Troubleshooting! Planning for the unexpected is an acquired skill. Take it from us, we learn something from every event and try to incorporate that knowledge into the next one. Nothing is ever perfect, but these small steps could avoid big disasters.

  • Inevitably you will receive some unexpected guests. Plan for surprise child visitors by stashing holiday coloring books and a box of crayons in an easily accessible cabinet. Keep a vinyl tablecloth handy for kids to gather on the floor with appetizers, without worrying about your carpet.
  • Don’t forget place cards. They are easy to plan for, but hard to come up with spur of the moment, and they can help avoid awkward dinner conversation disasters. Always have an extra blank one handy to account for your friend’s brand-new girlfriend.

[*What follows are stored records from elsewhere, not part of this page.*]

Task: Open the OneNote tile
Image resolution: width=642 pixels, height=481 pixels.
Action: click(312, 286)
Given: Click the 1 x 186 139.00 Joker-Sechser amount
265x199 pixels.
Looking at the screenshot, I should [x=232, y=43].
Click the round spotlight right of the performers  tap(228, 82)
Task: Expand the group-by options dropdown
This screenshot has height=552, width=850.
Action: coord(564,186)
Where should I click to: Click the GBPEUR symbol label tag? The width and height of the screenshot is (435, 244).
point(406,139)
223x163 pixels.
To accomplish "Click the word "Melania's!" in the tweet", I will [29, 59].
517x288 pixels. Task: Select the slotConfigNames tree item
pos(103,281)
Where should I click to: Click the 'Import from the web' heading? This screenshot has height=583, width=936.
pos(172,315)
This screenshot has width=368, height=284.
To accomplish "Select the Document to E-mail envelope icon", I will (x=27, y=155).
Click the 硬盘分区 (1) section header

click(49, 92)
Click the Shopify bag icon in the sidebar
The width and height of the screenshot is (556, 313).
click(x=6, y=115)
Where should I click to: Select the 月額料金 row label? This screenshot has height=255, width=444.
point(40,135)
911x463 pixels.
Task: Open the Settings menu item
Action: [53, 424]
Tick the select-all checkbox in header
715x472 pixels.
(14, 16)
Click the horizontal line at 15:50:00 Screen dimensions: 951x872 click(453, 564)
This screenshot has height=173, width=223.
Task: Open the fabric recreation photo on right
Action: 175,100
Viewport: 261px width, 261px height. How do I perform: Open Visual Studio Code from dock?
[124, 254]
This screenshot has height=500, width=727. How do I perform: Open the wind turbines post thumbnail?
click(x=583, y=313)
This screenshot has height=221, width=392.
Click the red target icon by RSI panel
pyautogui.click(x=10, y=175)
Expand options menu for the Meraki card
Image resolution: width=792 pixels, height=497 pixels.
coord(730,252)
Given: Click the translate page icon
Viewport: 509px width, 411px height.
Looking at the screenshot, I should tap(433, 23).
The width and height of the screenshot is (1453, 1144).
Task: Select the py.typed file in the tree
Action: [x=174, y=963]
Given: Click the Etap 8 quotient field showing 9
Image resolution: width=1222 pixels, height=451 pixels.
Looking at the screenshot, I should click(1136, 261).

  • When you pick out a wine for dinner, also consider a mocktail (non-alcoholic cocktail). Make guests who don’t drink feel comfortable and included in the menu, just as you would a vegetarian.
  • Avoid unwanted couch crashers by having Uber or Lyft accounts ready for guests that might need help getting home.
  • Party games, no matter how corny, inevitably liven up even the oddest mix of childhood friends and co-workers. Have a couple ready if things get desperate. Guests don’t have to know it was a saving grace, and it could lead to an annual tradition.